:: PASSAGE PROVIDED ::
*** Block opens ***

In 2018, Wanzel did an AncestryDNA kit in the hopes of finding a genetic relative. She uploaded her DNA results into the MyHeritage DNA database, which has millions of registered users. For five years, no close relatives matched.
In January 2023, she got a match: She had a half-sister in Canada, with whom she shared a biological father. Wanzel also learned she was not Russian: She was actually from Georgia in Eastern Europe.
She joined a Facebook group for Georgian adoptees searching for biological relatives. She posted a short query with basic information about who she was trying to find. The next morning, she woke up to a stream of congratulatory messages.
One of the group's administrators had found her biological mother.
Her mother’s story unraveled everything Wanzel had believed to be true about the circumstances around her birth and adoption.
“I found out I was a child stolen and sold in Moscow, Russia,” Wanzel said.
Her adoptive parents, who declined to be interviewed, had no idea she had been taken from her birth mother under false pretenses.

*** Block closes ***

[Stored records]
*** Block opens ***

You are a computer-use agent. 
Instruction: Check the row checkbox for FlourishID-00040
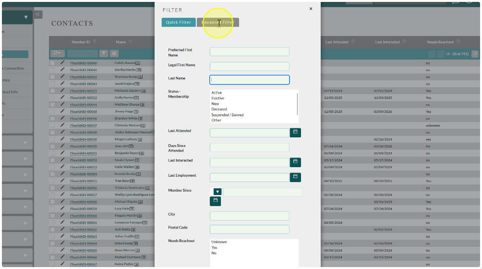coord(52,63)
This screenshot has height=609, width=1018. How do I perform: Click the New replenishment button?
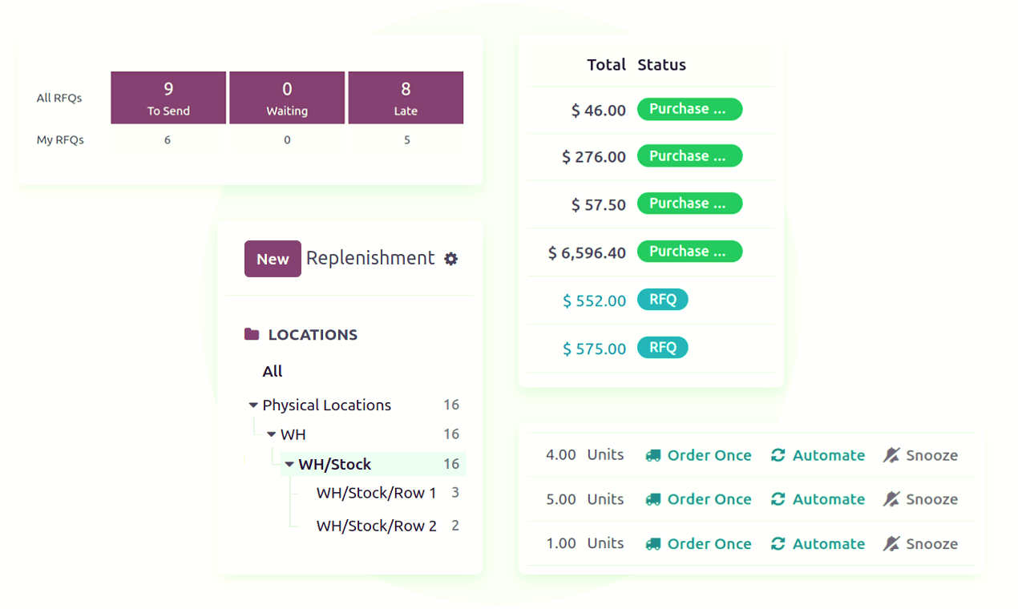(x=273, y=259)
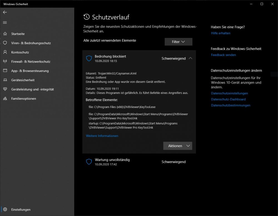Click the Firewall- & Netzwerkschutz antenna icon
The width and height of the screenshot is (278, 216).
point(5,61)
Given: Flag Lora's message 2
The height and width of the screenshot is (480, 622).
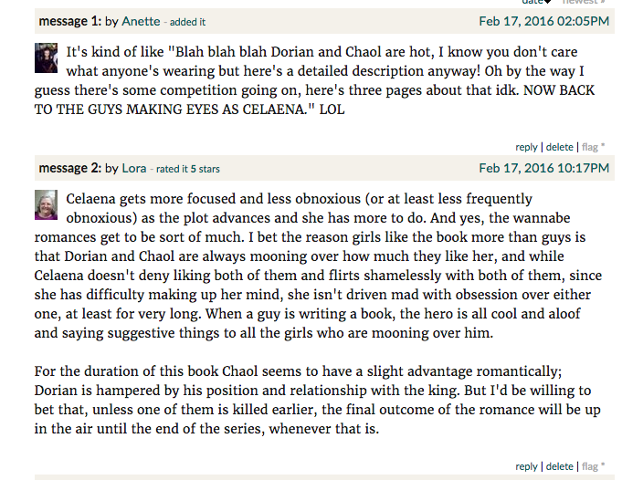Looking at the screenshot, I should (589, 466).
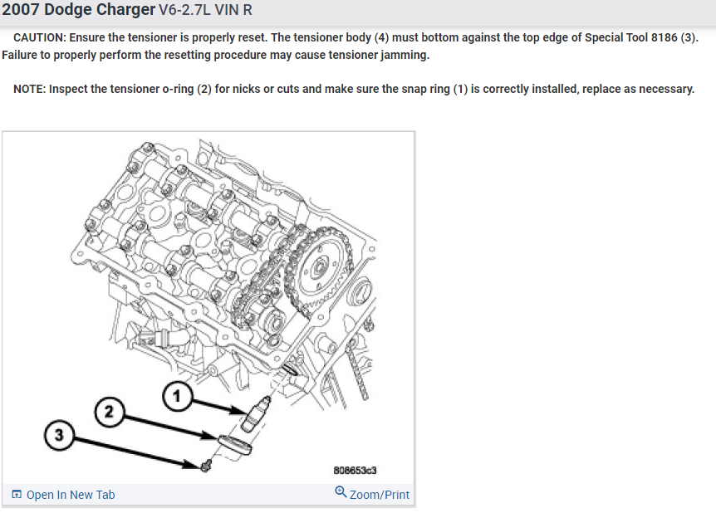
Task: Click the tensioner part near arrow 1
Action: [x=255, y=414]
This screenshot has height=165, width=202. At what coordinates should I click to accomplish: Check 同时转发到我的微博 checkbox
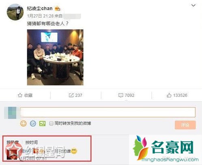click(51, 123)
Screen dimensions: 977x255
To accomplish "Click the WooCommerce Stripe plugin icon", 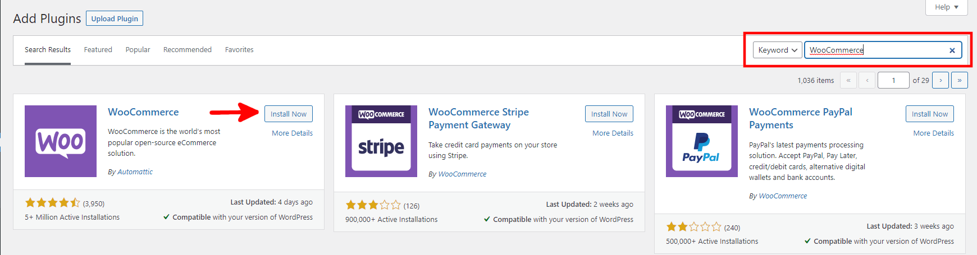I will pyautogui.click(x=381, y=141).
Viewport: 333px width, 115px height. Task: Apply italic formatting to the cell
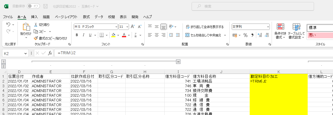click(x=83, y=35)
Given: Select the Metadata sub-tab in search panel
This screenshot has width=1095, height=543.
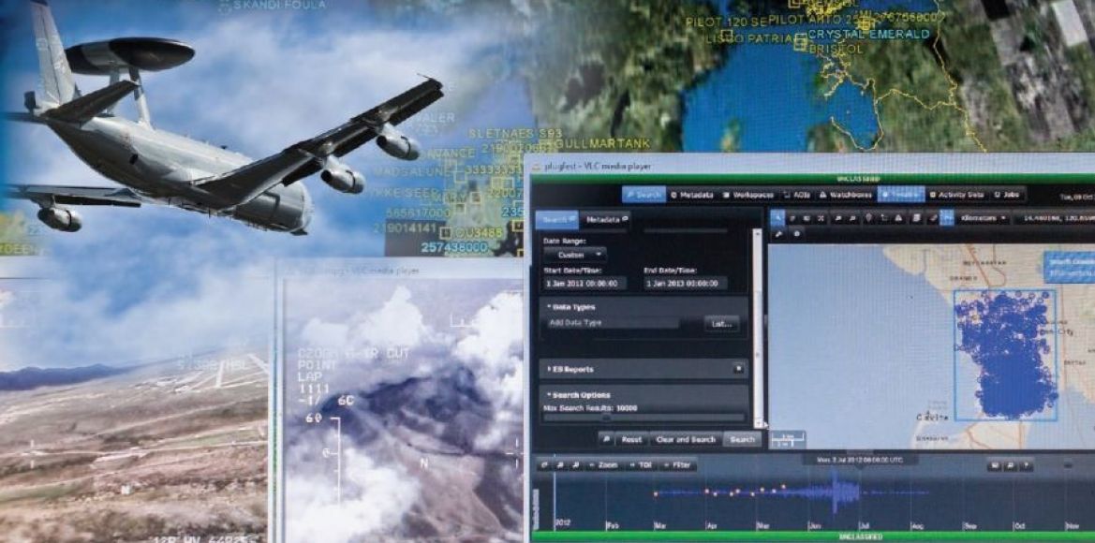Looking at the screenshot, I should tap(605, 219).
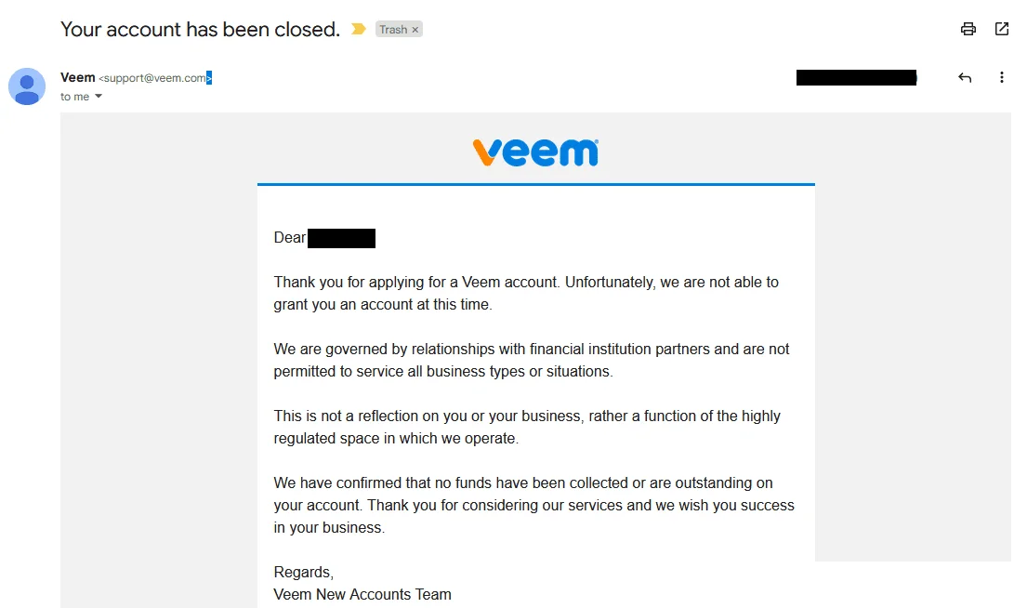Toggle the yellow importance marker
The width and height of the screenshot is (1014, 608).
(358, 29)
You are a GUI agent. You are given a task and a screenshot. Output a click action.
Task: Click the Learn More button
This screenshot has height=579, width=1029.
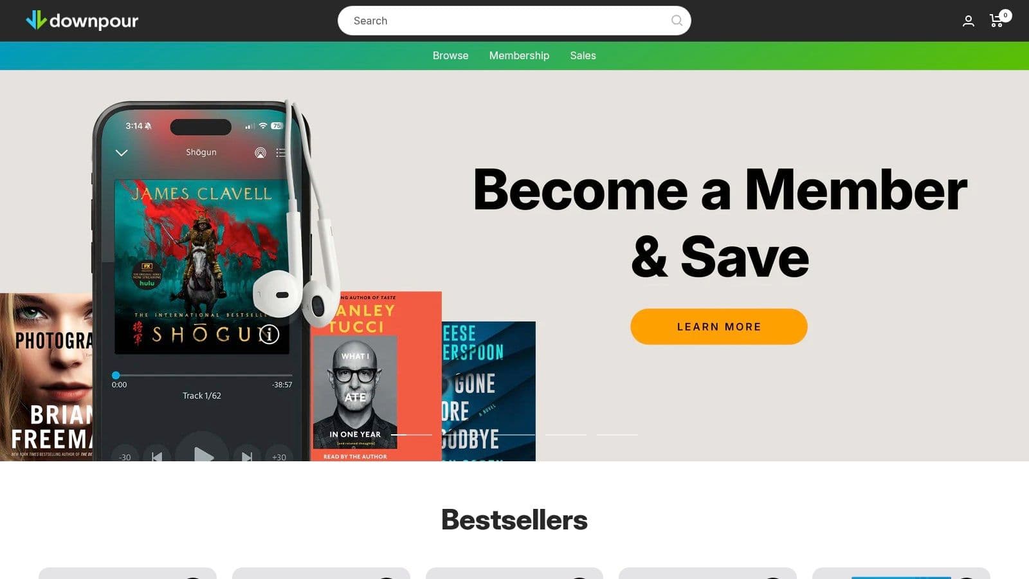718,326
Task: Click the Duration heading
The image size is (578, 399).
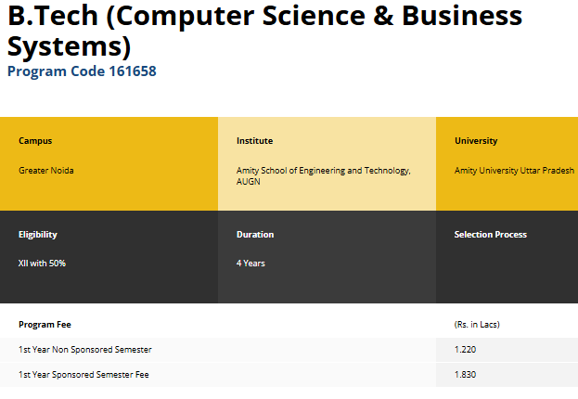Action: 255,235
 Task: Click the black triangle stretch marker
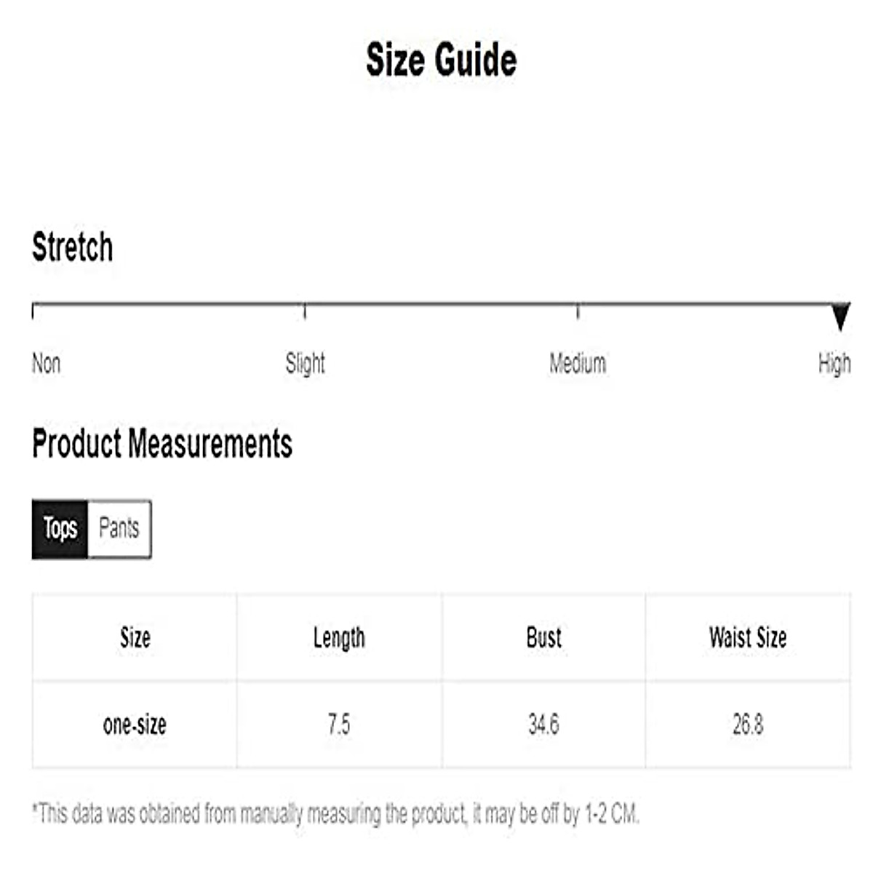point(840,316)
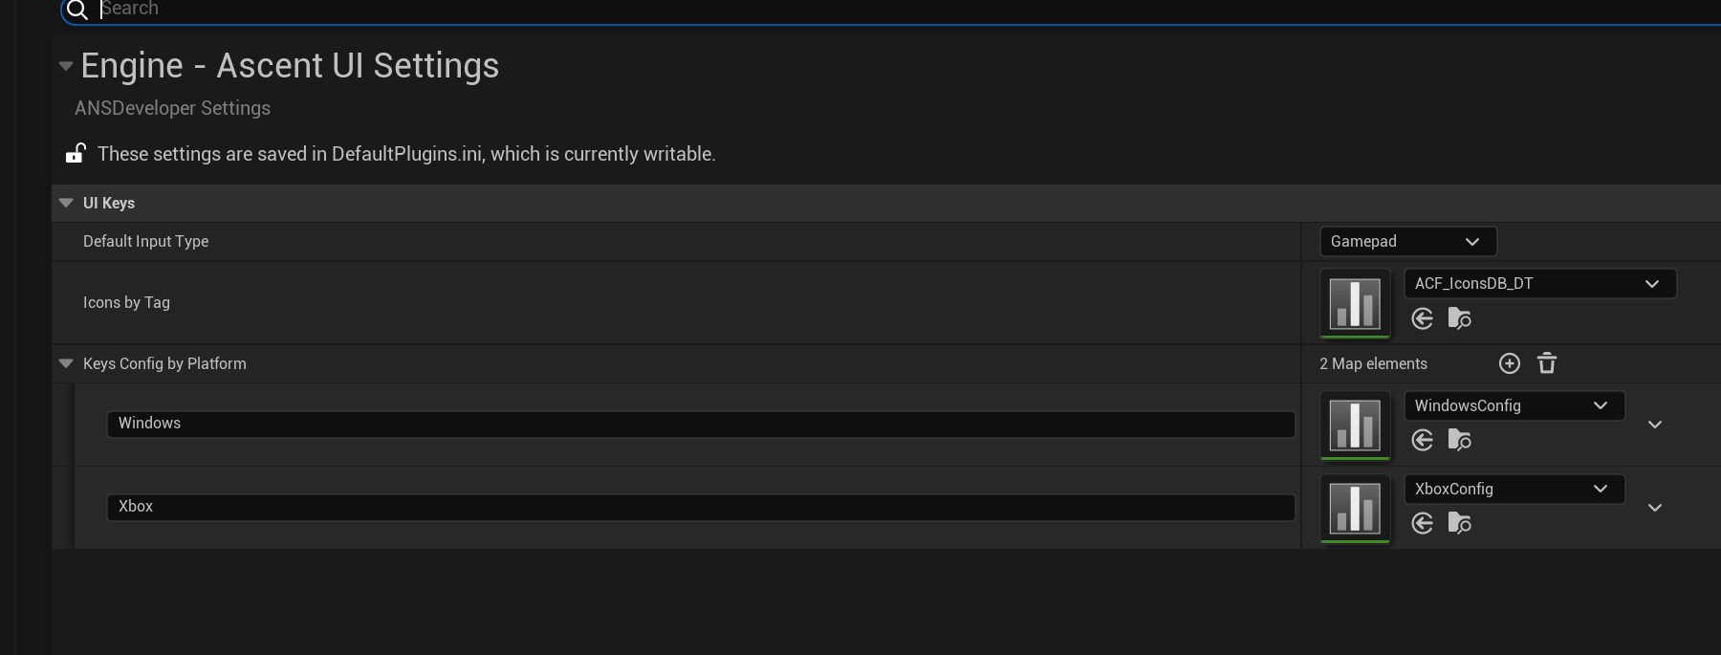1721x655 pixels.
Task: Open the Default Input Type dropdown
Action: click(1406, 241)
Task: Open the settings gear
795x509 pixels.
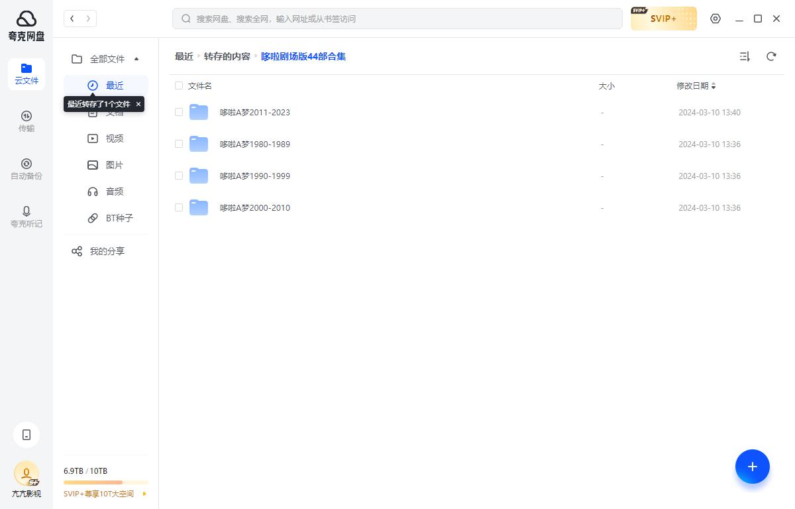Action: point(716,19)
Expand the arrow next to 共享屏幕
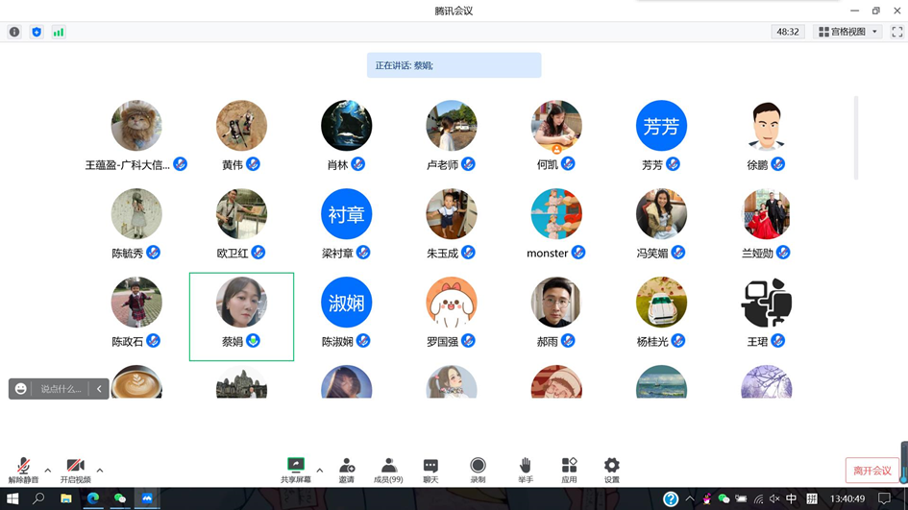The image size is (908, 510). [319, 471]
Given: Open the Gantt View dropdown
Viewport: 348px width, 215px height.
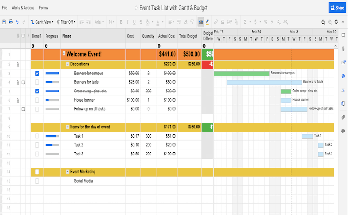Looking at the screenshot, I should click(x=42, y=22).
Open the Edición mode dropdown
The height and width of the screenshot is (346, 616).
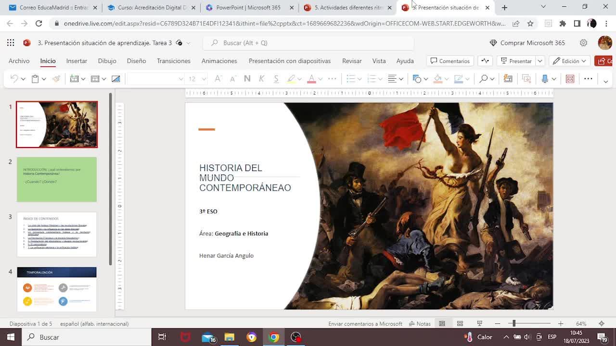tap(570, 61)
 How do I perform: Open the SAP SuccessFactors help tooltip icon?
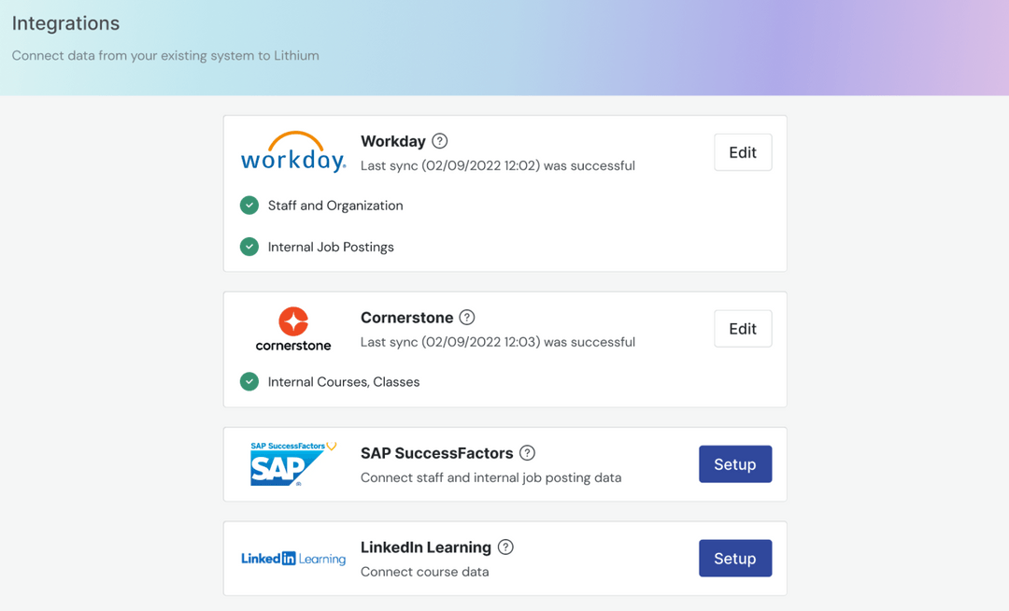[527, 452]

*** Block closes ***

:: ASSIGNMENT ::
Carry on the passage about Wanzel's search for her birth family, starting right after its last sentence. The rows above were taken from a separate source unrelated to the passage.

:: RESPONSE ::
Wanzel discovered that she was one of tens of thousands of children in Georgia taken from the country’s maternity hospitals and sold in a decades-long black market adoption scandal. Hospital workers lied to thousands of birth mothers about their babies, often telling them their children had died after birth, according to these mothers.
Those “dead” babies have grown into adults armed with DNA test results to expose a nation’s dark past.
“Betrayal at Birth: Georgia’s Stolen Children,” a BBC World Service documentary by filmmakers Fay Nurse and Woody Morris, released in January, shares the stories of those children -- now adults -- and their biological families torn apart by the baby trafficking scandal.
For Wanzel, the discovery allowed her to hear her birth story from her biological mother, through translators. At first, Wanzel couldn’t understand why her mother, who wants to keep her name private, kept crying.
As a young, unwed pregnant woman, her mother was sent to Moscow to deliver due to the social stigma in Georgia, she told Wanzel. When her labor began, the hospital put her under anesthesia. She woke up asking to see her baby. The staff told her the baby was too sick, and that she had been deemed unfit to care for her.
“She asked nurse after nurse; no one would say anything,” Wanzel said. Her birth mother returned to Georgia never having seen her baby.
“Looking back, it makes sense that she was so emotional to find out that I was alive,” Wanzel said.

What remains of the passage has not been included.